Word for word, reproduce the records that follow.

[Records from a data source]
- - - - -

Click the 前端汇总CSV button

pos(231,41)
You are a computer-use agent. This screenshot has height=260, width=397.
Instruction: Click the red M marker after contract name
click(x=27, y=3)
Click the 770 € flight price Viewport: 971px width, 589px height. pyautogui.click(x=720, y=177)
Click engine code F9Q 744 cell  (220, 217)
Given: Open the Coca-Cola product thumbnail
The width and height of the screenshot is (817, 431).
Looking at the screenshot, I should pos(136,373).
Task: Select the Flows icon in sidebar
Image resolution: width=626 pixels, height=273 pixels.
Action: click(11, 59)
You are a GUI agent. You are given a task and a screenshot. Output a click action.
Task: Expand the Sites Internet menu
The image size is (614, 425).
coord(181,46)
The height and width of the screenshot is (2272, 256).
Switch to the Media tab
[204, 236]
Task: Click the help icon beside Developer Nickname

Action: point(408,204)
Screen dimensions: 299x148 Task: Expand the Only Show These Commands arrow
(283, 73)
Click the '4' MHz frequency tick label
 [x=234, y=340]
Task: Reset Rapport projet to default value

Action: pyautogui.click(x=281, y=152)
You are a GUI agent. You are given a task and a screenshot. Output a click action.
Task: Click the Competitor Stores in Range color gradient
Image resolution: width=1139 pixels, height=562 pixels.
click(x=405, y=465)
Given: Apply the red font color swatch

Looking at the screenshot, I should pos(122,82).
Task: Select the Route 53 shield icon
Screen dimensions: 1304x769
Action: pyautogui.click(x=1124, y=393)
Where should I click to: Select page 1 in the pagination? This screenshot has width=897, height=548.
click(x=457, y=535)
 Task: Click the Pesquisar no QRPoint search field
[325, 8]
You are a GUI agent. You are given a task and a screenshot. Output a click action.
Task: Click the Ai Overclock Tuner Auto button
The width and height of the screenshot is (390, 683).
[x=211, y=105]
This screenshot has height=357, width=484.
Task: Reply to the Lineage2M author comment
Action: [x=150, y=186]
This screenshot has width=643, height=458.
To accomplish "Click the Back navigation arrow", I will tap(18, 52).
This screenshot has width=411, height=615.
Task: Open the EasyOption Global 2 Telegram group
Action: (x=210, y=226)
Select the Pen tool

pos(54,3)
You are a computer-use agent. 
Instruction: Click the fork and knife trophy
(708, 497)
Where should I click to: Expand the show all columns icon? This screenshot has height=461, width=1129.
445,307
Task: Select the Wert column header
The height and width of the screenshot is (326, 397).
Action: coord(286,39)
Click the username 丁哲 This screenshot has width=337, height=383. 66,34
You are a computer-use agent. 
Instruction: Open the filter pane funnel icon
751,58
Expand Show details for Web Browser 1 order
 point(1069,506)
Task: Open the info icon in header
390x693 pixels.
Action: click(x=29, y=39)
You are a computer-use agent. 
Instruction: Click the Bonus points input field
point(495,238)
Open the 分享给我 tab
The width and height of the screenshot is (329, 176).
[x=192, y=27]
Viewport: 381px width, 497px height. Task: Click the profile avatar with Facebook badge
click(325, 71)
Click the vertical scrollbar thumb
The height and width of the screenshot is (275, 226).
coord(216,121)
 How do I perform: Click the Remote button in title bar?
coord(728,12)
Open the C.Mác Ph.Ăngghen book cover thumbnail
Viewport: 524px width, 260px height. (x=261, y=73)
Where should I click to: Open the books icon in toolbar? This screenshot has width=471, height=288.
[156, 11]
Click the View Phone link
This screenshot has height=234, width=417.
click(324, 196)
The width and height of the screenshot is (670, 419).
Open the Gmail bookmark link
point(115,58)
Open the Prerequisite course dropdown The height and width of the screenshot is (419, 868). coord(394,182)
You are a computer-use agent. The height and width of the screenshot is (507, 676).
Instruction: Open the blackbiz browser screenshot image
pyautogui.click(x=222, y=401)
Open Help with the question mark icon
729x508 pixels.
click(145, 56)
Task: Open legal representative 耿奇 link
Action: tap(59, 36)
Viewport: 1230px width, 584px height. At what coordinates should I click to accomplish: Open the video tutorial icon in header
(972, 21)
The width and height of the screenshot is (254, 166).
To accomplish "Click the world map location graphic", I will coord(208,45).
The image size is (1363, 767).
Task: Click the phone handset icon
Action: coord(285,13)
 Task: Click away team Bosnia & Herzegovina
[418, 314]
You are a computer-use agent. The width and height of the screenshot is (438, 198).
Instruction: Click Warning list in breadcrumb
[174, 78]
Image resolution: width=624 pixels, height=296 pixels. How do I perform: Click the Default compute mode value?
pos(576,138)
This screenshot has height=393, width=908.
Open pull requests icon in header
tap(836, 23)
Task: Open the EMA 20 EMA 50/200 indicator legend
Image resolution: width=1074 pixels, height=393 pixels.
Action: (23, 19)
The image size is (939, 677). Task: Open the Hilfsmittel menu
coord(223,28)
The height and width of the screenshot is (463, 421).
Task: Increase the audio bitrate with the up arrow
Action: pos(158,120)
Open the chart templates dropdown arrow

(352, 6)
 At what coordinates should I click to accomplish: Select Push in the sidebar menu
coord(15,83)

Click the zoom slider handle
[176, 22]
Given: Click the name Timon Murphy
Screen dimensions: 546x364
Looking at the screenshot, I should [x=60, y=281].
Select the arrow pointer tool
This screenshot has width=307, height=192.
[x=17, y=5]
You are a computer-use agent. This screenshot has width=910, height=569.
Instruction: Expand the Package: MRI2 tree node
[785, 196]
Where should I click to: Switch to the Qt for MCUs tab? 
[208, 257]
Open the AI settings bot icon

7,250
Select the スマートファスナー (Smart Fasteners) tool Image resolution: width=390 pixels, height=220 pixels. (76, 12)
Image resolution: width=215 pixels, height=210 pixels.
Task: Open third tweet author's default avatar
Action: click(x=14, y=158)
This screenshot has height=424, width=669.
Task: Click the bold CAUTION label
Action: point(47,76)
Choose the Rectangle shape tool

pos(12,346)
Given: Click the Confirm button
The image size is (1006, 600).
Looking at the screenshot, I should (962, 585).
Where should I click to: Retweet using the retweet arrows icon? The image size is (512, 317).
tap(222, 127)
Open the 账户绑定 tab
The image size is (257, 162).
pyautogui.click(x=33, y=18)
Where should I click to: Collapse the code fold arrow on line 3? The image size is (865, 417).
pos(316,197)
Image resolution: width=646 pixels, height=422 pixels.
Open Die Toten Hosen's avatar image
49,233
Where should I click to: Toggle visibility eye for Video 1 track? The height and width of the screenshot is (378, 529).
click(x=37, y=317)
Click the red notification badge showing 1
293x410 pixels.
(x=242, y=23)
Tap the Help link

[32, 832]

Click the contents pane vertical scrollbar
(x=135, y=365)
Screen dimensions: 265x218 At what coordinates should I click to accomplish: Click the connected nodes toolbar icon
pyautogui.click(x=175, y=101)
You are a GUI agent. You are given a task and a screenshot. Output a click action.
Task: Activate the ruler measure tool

- - - - -

• ANSWER AREA:
Click the 前端汇总CSV button

pos(231,41)
You are a computer-use agent. This screenshot has height=260, width=397.
Instruction: Click the red M marker after contract name
click(x=27, y=3)
Click the 770 € flight price Viewport: 971px width, 589px height. pyautogui.click(x=720, y=177)
Click engine code F9Q 744 cell  (220, 217)
Given: Open the Coca-Cola product thumbnail
The width and height of the screenshot is (817, 431).
Looking at the screenshot, I should pos(136,373).
Task: Select the Flows icon in sidebar
Image resolution: width=626 pixels, height=273 pixels.
Action: click(11, 59)
You are a GUI agent. You are given a task and a screenshot. Output a click action.
Task: Expand the Sites Internet menu
The image size is (614, 425).
coord(181,46)
The height and width of the screenshot is (2272, 256).
Switch to the Media tab
[204, 236]
Task: Click the help icon beside Developer Nickname

Action: point(408,204)
Screen dimensions: 299x148 Task: Expand the Only Show These Commands arrow
(283, 73)
Click the '4' MHz frequency tick label
 [x=234, y=340]
Task: Reset Rapport projet to default value

Action: pyautogui.click(x=281, y=152)
You are a GUI agent. You are given a task and a screenshot. Output a click action.
Task: Click the Competitor Stores in Range color gradient
Image resolution: width=1139 pixels, height=562 pixels.
click(x=405, y=465)
Given: Apply the red font color swatch

Looking at the screenshot, I should pos(122,82).
Task: Select the Route 53 shield icon
Screen dimensions: 1304x769
Action: pyautogui.click(x=1124, y=393)
Where should I click to: Select page 1 in the pagination? This screenshot has width=897, height=548.
click(x=457, y=535)
 Task: Click the Pesquisar no QRPoint search field
[325, 8]
You are a GUI agent. You are given a task and a screenshot. Output a click action.
Task: Click the Ai Overclock Tuner Auto button
The width and height of the screenshot is (390, 683).
[x=211, y=105]
This screenshot has height=357, width=484.
Task: Reply to the Lineage2M author comment
Action: [x=150, y=186]
This screenshot has width=643, height=458.
To accomplish "Click the Back navigation arrow", I will tap(18, 52).
This screenshot has width=411, height=615.
Task: Open the EasyOption Global 2 Telegram group
Action: (x=210, y=226)
Select the Pen tool

pos(54,3)
You are a computer-use agent. 
Instruction: Click the fork and knife trophy
(708, 497)
Where should I click to: Expand the show all columns icon? This screenshot has height=461, width=1129.
445,307
Task: Select the Wert column header
The height and width of the screenshot is (326, 397).
Action: coord(286,39)
Click the username 丁哲 This screenshot has width=337, height=383. 66,34
You are a computer-use agent. 
Instruction: Open the filter pane funnel icon
751,58
Expand Show details for Web Browser 1 order
 point(1069,506)
Task: Open the info icon in header
390x693 pixels.
Action: click(x=29, y=39)
You are a computer-use agent. 
Instruction: Click the Bonus points input field
point(495,238)
Open the 分享给我 tab
The width and height of the screenshot is (329, 176).
[x=192, y=27]
Viewport: 381px width, 497px height. Task: Click the profile avatar with Facebook badge
click(325, 71)
Click the vertical scrollbar thumb
The height and width of the screenshot is (275, 226).
coord(216,121)
 How do I perform: Click the Remote button in title bar?
coord(728,12)
Open the C.Mác Ph.Ăngghen book cover thumbnail
Viewport: 524px width, 260px height. (x=261, y=73)
Where should I click to: Open the books icon in toolbar? This screenshot has width=471, height=288.
[156, 11]
Click the View Phone link
This screenshot has height=234, width=417.
click(324, 196)
The width and height of the screenshot is (670, 419).
Open the Gmail bookmark link
point(115,58)
Open the Prerequisite course dropdown The height and width of the screenshot is (419, 868). coord(394,182)
You are a computer-use agent. The height and width of the screenshot is (507, 676).
Instruction: Open the blackbiz browser screenshot image
pyautogui.click(x=222, y=401)
Open Help with the question mark icon
729x508 pixels.
click(145, 56)
Task: Open legal representative 耿奇 link
Action: tap(59, 36)
Viewport: 1230px width, 584px height. At what coordinates should I click to accomplish: Open the video tutorial icon in header
(972, 21)
The width and height of the screenshot is (254, 166).
To accomplish "Click the world map location graphic", I will coord(208,45).
The image size is (1363, 767).
Task: Click the phone handset icon
Action: coord(285,13)
 Task: Click away team Bosnia & Herzegovina
[418, 314]
You are a computer-use agent. The width and height of the screenshot is (438, 198).
Instruction: Click Warning list in breadcrumb
[174, 78]
Image resolution: width=624 pixels, height=296 pixels. How do I perform: Click the Default compute mode value?
pos(576,138)
This screenshot has height=393, width=908.
Open pull requests icon in header
tap(836, 23)
Task: Open the EMA 20 EMA 50/200 indicator legend
Image resolution: width=1074 pixels, height=393 pixels.
Action: (23, 19)
The image size is (939, 677). Task: Open the Hilfsmittel menu
coord(223,28)
The height and width of the screenshot is (463, 421).
Task: Increase the audio bitrate with the up arrow
Action: pos(158,120)
Open the chart templates dropdown arrow

(352, 6)
 At what coordinates should I click to accomplish: Select Push in the sidebar menu
coord(15,83)

Click the zoom slider handle
[176, 22]
Given: Click the name Timon Murphy
Screen dimensions: 546x364
Looking at the screenshot, I should [x=60, y=281].
Select the arrow pointer tool
This screenshot has width=307, height=192.
[x=17, y=5]
You are a computer-use agent. This screenshot has width=910, height=569.
Instruction: Expand the Package: MRI2 tree node
[785, 196]
Where should I click to: Switch to the Qt for MCUs tab? 
[208, 257]
Open the AI settings bot icon

7,250
Select the スマートファスナー (Smart Fasteners) tool Image resolution: width=390 pixels, height=220 pixels. (76, 12)
Image resolution: width=215 pixels, height=210 pixels.
Task: Open third tweet author's default avatar
Action: click(x=14, y=158)
This screenshot has height=424, width=669.
Task: Click the bold CAUTION label
Action: point(47,76)
Choose the Rectangle shape tool

pos(12,346)
Given: Click the Confirm button
The image size is (1006, 600).
Looking at the screenshot, I should (962, 585).
Where should I click to: Retweet using the retweet arrows icon? The image size is (512, 317).
tap(222, 127)
Open the 账户绑定 tab
The image size is (257, 162).
pyautogui.click(x=33, y=18)
Where should I click to: Collapse the code fold arrow on line 3? The image size is (865, 417).
pos(316,197)
Image resolution: width=646 pixels, height=422 pixels.
Open Die Toten Hosen's avatar image
49,233
Where should I click to: Toggle visibility eye for Video 1 track? The height and width of the screenshot is (378, 529).
click(x=37, y=317)
Click the red notification badge showing 1
293x410 pixels.
(x=242, y=23)
Tap the Help link

[32, 832]

Click the contents pane vertical scrollbar
(x=135, y=365)
Screen dimensions: 265x218 At what coordinates should I click to accomplish: Click the connected nodes toolbar icon
pyautogui.click(x=175, y=101)
You are a GUI agent. You are given a task and a screenshot. Output a click action.
Task: Activate the ruler measure tool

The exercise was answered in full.